§ ЧТО СДЕЛАТЬ
a: Кто, согласно отрывку о Валле, с такой страстью и радостью воспевал новый дух чувственного наслаждения?
b: Продолжите отрывок о Валле, начав сразу после его последнего предложения.

§ ПРЕДЛОЖЕННЫЙ ОТРЫВОК
☆ ☆ ☆ ☆ ☆
Поскольку слово «наслаждение» используется для описания и интеллектуальных, и физических удовольствий, Валла полагал, что оба рода этих удовольствий идентичны: оба являются частью истинного наслаждения. Было бы глупо проводить искусственную границу между ними. Хотя телесные и духовные удовольствия отчасти отличаются друг от друга, и тело и душа испытывают одинаковое наслаждение. Таким образом, невозможно считать созерцательную жизнь чем-то особым и более высоким. Даже если кто-то и говорит о жизни созерцательной, Валл подобно Эпикуру утверждал, что, поскольку все типы удовольствий идентичны, созерцание направлено на наслаждение, а наслаждение одновременно является и интеллектуальным, и физическим.70 Приняв эту точку зрения, становится очевидно, что стремление к наслаждению является фактически частью созерцания, а, следовательно, чувственность есть лучший – в действительности единственный – добродетельный образ жизни.
Валла и Манетти выработали более позитивное и глубокое восприятие человеческого существования. Благодаря им появилось работоспособное теоретическое обоснование нового духа чувственного наслаждения, который с такой страстью и радостью воспевали Боккаччо и Лоренцо де Медичи. Секс и наслаждение перестали быть чем-то низким и недостойным. Они стали восприниматься как сущность человеческого достоинства. И этот урок Микеланджело воспринял очень близко к сердцу.
☆ ☆ ☆ ☆ ☆
§ Необработанный материал
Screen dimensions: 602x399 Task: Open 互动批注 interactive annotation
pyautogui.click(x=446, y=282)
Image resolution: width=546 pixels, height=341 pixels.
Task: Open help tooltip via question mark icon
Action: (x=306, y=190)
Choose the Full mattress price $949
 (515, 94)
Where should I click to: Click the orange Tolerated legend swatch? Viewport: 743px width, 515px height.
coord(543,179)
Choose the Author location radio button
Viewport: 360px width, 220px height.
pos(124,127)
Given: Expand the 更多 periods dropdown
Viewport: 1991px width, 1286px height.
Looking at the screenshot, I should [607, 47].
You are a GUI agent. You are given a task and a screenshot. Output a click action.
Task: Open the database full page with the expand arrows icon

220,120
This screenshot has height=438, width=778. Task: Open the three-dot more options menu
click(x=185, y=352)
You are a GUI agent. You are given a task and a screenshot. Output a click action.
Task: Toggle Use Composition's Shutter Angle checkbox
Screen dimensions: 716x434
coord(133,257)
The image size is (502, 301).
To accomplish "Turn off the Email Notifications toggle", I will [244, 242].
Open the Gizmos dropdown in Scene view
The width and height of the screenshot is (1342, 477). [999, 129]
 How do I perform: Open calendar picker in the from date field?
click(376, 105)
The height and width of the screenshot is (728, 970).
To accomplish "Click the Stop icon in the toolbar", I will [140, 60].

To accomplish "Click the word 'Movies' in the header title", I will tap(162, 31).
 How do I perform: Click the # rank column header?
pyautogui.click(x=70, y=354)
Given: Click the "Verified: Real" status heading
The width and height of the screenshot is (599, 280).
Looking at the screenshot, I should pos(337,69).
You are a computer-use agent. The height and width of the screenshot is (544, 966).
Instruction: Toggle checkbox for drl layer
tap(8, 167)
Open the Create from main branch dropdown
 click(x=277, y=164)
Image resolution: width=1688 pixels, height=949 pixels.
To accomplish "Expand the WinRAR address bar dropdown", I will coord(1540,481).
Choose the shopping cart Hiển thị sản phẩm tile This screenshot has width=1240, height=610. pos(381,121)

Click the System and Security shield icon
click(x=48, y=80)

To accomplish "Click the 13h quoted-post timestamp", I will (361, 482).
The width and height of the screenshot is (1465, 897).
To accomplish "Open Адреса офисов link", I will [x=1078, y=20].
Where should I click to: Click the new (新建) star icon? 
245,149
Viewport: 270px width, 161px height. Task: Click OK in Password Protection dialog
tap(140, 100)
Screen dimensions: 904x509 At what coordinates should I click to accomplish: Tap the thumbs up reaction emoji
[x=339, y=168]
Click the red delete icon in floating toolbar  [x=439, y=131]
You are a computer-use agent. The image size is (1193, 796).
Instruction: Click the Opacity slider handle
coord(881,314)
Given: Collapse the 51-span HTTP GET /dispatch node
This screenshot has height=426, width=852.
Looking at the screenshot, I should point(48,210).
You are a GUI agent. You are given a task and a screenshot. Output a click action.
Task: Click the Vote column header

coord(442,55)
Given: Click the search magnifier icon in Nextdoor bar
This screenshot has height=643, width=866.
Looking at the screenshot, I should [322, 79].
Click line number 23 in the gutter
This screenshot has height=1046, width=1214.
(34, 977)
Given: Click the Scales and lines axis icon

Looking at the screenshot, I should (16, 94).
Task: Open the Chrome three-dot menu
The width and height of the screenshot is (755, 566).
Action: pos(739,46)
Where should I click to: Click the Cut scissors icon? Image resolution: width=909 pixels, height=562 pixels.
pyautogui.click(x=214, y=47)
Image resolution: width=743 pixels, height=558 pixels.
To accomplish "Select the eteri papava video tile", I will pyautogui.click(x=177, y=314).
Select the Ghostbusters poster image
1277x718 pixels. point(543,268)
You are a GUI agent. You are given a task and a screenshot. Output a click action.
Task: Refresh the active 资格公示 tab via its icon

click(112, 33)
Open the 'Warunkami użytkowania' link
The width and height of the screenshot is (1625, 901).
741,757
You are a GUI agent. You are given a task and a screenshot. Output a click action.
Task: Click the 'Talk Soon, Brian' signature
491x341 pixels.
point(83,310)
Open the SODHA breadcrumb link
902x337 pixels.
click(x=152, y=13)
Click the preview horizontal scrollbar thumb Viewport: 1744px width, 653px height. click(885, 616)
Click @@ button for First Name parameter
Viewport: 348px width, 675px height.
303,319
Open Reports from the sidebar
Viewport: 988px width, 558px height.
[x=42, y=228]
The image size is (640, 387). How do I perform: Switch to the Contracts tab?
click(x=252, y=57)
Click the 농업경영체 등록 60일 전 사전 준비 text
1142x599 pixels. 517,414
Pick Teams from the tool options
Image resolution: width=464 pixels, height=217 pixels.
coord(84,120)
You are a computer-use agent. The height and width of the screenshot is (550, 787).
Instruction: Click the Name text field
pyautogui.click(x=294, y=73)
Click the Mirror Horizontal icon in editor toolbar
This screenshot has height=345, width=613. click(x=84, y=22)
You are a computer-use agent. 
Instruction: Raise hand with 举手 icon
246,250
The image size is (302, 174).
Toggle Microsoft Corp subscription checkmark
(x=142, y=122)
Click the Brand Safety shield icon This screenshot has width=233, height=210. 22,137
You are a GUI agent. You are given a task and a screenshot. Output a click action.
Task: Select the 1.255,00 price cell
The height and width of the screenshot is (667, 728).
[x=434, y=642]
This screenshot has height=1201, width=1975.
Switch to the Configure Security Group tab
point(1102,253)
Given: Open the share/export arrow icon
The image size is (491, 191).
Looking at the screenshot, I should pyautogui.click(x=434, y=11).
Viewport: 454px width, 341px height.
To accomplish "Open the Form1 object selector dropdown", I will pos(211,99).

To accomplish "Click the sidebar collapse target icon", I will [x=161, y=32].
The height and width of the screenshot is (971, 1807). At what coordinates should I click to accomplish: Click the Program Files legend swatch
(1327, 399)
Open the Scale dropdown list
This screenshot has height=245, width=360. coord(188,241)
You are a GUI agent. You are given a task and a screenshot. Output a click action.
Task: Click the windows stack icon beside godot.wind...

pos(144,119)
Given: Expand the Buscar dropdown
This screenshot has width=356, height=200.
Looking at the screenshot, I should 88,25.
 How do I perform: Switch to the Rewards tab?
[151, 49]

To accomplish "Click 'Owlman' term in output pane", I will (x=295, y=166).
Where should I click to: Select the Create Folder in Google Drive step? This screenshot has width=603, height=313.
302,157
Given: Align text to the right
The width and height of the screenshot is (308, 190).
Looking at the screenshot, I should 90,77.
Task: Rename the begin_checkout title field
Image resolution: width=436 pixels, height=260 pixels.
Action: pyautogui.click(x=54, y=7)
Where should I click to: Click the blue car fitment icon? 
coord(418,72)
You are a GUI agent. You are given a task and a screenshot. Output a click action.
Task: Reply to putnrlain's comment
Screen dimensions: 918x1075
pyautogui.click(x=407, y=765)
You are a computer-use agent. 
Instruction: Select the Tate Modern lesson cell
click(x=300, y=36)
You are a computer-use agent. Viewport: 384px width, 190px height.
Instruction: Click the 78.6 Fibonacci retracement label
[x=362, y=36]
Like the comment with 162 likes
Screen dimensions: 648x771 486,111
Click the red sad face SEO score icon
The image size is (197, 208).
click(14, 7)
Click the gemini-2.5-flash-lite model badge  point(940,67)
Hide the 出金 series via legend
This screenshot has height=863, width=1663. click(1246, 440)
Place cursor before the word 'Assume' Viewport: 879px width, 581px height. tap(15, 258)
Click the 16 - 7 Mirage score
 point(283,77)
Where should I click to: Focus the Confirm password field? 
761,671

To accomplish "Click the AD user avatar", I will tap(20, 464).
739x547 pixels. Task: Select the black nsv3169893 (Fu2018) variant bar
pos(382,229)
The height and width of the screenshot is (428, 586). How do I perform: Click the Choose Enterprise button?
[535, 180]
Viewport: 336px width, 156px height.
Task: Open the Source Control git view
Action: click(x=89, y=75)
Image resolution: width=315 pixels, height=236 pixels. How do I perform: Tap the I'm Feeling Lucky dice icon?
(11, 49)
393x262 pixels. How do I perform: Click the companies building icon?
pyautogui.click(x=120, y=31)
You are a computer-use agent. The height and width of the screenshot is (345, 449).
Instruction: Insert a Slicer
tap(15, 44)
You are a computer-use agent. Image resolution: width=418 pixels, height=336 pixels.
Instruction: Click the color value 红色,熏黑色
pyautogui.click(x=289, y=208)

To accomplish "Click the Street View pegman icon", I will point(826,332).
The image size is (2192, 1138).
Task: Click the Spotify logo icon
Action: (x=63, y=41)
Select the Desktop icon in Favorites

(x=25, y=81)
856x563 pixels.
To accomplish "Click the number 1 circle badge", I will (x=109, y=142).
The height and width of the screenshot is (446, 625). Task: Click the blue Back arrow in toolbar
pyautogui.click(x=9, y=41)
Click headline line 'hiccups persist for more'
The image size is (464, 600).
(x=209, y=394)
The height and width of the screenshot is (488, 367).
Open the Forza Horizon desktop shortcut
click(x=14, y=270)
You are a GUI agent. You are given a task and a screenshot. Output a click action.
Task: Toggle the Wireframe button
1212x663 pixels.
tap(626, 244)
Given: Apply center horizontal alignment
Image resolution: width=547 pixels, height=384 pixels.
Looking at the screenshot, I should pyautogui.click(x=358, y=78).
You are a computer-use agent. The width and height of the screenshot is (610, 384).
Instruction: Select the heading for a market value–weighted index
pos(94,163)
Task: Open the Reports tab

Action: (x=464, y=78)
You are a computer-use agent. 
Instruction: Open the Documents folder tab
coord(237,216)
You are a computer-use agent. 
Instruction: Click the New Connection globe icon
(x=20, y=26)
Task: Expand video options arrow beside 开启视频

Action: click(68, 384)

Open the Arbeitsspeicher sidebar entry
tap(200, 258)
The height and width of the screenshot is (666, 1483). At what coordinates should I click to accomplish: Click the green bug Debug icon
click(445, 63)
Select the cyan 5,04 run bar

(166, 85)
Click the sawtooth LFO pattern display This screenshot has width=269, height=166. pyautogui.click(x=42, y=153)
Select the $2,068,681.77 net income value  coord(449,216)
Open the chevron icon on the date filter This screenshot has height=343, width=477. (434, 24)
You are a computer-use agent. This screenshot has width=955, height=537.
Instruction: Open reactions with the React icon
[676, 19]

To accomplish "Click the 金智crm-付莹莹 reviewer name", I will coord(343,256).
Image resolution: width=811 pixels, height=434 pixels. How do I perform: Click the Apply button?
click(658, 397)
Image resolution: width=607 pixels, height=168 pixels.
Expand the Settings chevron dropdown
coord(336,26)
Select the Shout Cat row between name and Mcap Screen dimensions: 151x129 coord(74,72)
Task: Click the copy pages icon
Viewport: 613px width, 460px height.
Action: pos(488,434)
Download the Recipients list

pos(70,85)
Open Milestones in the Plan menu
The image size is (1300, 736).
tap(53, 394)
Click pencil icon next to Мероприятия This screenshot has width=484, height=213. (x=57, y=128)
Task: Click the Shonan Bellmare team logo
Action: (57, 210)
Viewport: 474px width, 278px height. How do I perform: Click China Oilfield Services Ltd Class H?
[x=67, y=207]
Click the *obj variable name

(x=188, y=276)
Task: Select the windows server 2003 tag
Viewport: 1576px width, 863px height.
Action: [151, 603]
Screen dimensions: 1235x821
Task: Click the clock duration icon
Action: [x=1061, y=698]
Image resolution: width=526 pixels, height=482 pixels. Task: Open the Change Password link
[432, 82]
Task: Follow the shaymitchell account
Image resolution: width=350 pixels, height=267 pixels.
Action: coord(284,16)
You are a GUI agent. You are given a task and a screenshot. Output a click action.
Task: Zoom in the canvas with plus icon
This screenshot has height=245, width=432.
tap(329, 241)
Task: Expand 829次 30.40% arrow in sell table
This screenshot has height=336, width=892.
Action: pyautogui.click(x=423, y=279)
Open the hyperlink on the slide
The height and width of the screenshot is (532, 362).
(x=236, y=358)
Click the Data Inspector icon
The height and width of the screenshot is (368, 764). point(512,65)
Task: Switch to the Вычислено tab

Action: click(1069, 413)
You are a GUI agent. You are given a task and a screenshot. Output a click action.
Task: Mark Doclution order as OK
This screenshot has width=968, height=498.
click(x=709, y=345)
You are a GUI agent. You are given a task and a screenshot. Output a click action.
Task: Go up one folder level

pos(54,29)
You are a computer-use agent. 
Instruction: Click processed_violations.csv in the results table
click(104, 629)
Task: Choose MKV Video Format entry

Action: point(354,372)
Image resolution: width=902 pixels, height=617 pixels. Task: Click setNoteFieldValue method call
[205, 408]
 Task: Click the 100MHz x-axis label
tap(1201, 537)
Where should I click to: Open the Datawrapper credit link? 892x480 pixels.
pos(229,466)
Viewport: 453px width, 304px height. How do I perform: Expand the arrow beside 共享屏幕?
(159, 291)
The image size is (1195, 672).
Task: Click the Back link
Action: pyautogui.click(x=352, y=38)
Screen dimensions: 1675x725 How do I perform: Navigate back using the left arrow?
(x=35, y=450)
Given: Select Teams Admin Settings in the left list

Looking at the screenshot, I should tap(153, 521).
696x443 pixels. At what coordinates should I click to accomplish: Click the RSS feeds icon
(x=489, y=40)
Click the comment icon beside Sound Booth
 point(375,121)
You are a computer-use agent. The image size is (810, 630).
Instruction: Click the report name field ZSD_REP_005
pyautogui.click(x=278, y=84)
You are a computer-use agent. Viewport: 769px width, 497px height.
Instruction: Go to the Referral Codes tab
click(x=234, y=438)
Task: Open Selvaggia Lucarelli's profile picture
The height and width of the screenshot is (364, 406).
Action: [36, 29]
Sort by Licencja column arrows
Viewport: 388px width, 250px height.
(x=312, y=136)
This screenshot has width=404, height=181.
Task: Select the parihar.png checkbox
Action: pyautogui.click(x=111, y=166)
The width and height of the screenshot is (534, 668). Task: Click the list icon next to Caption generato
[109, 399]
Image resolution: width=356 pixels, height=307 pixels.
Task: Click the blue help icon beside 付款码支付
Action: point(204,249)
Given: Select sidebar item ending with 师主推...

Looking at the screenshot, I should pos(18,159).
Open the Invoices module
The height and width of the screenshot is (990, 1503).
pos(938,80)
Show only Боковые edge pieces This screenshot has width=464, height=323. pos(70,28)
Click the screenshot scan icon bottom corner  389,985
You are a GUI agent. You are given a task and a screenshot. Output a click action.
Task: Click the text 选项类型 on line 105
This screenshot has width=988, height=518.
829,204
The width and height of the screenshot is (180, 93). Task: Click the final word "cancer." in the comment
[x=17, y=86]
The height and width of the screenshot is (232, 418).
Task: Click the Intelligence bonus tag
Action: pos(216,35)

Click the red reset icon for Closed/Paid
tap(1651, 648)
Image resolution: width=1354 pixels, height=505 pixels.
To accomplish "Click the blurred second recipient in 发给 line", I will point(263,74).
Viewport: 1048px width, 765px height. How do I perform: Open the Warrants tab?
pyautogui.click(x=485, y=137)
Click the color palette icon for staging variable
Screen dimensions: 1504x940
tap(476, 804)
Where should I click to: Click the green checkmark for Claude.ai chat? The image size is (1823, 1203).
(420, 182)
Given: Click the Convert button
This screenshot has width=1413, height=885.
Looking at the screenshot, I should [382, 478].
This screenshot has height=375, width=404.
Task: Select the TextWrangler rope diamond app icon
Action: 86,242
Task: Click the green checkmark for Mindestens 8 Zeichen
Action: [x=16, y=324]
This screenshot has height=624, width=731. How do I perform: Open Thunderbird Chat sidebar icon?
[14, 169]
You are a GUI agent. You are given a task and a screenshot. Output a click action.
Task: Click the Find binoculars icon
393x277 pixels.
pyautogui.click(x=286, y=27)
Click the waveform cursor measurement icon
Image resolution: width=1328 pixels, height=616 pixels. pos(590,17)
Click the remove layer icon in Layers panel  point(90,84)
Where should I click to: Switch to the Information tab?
☆ ☆ ☆ ☆ ☆
§ ОТВЕТЫ К ЗАДАНИЯМ
a: Боккаччо и Лоренцо де Медичи.

b:
Акт IV. Разрешение
Идеализируя Томмазо де Кавальери подобно Данте, терзаясь скорбью и ненавистью к себе на манер Петрарки, временно уступая своей страсти со всем пылом Боккаччо, Валлы и Лоренцо де Медичи, Микеланджело неизбежно оказался в затруднительном положении. С одной стороны, он любил далекого и порой холодного Томмазо, видя в нем воплощение всего истинного и доброго, и близость смерти заставляла его отказываться от всех форм любви, кроме самых чистых и духовных. Но, с другой стороны, он испытывал непреодолимое сексуальное желание, которое он удовлетворял и которым наслаждался. Пытаясь разрешить этот конфликт в противоречивых традициях ренессансной мысли, Микеланджело буквально разрывался. Ему нужно было найти способ примирить две стороны своей натуры. Ему нужно было найти способ объединить любовь, секс и смерть.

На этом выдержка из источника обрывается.